> _Задания_:
1. Назовите все предметы мебели и одежды, которых, согласно тексту о Воловиче, ему достаточно в быту.
2. Перепишите из текста о Воловиче всё начиная с «Опубликовано в журнале» и вплоть до «порой, не лишняя.», заменив «мастерской» на «студии».
*** Фрагмент источника ***
Опубликовано в журнале Урал, номер 8, 2002
В случае с Воловичем это определение имеет абсолютное значение — он большой в смысле творчества (Мастер) и просто — большой. Высокий — за метр восемьдесят, немного сутуловатый, ширококостый, с большими сильными руками трудяги. Его размашистую походку можно узнать издалека. Он любит ходить пешком, отмахивая изрядные расстояния. Обычный ежедневный маршрут от дома до мастерской — дистанцию и без того немалую — иногда намеренно удваивает, причем в любую погоду. Его физической форме (а ему за 70) можно только удивляться. В быту же он почти спартанец и аскет: из мебели — были бы кровать да стул, из одежды — теплый свитер да бывалая куртка; и в еде непритязателен совершенно: жареная картошка с селедочкой — высший класс, не приедается никогда. Рюмка водки — тоже, порой, не лишняя.
*** Выдержка из данных ***
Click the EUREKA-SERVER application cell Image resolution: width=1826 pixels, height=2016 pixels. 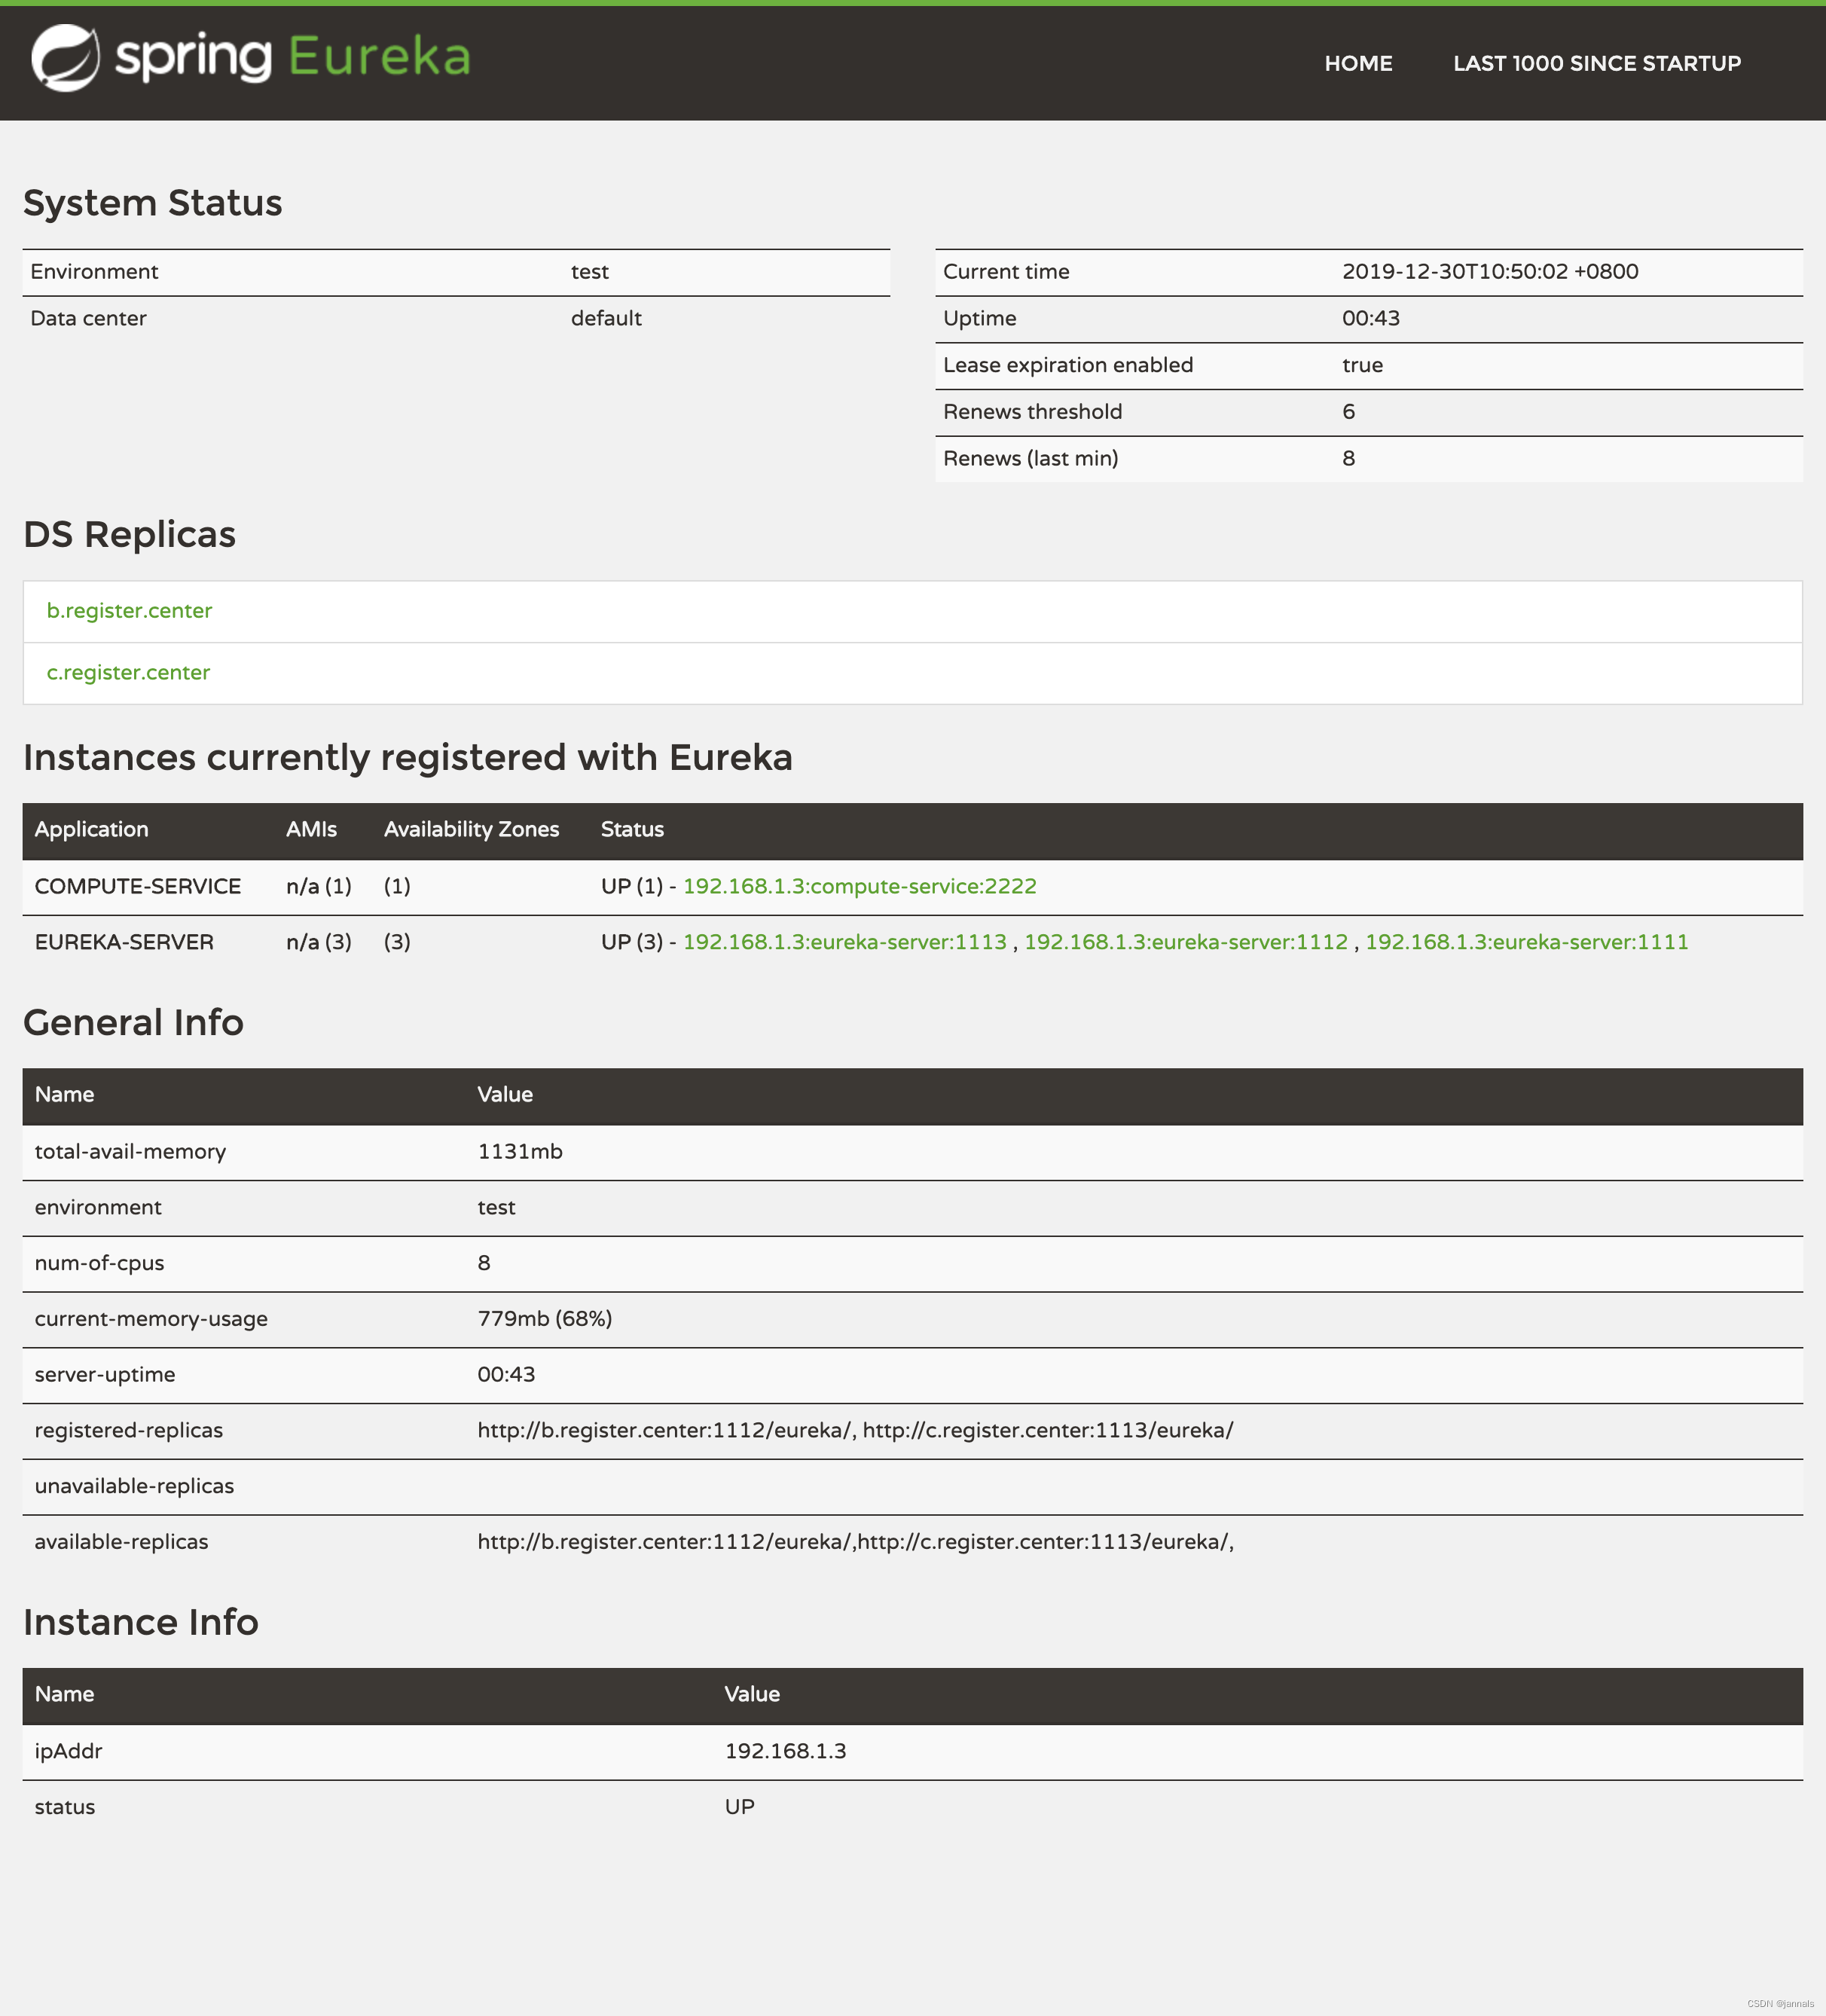click(x=124, y=943)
***
> _Ответы по порядку_:
1. Кровать, стул, теплый свитер, бывалая куртка.

2.
Опубликовано в журнале Урал, номер 8, 2002
В случае с Воловичем это определение имеет абсолютное значение — он большой в смысле творчества (Мастер) и просто — большой. Высокий — за метр восемьдесят, немного сутуловатый, ширококостый, с большими сильными руками трудяги. Его размашистую походку можно узнать издалека. Он любит ходить пешком, отмахивая изрядные расстояния. Обычный ежедневный маршрут от дома до студии — дистанцию и без того немалую — иногда намеренно удваивает, причем в любую погоду. Его физической форме (а ему за 70) можно только удивляться. В быту же он почти спартанец и аскет: из мебели — были бы кровать да стул, из одежды — теплый свитер да бывалая куртка; и в еде непритязателен совершенно: жареная картошка с селедочкой — высший класс, не приедается никогда. Рюмка водки — тоже, порой, не лишняя.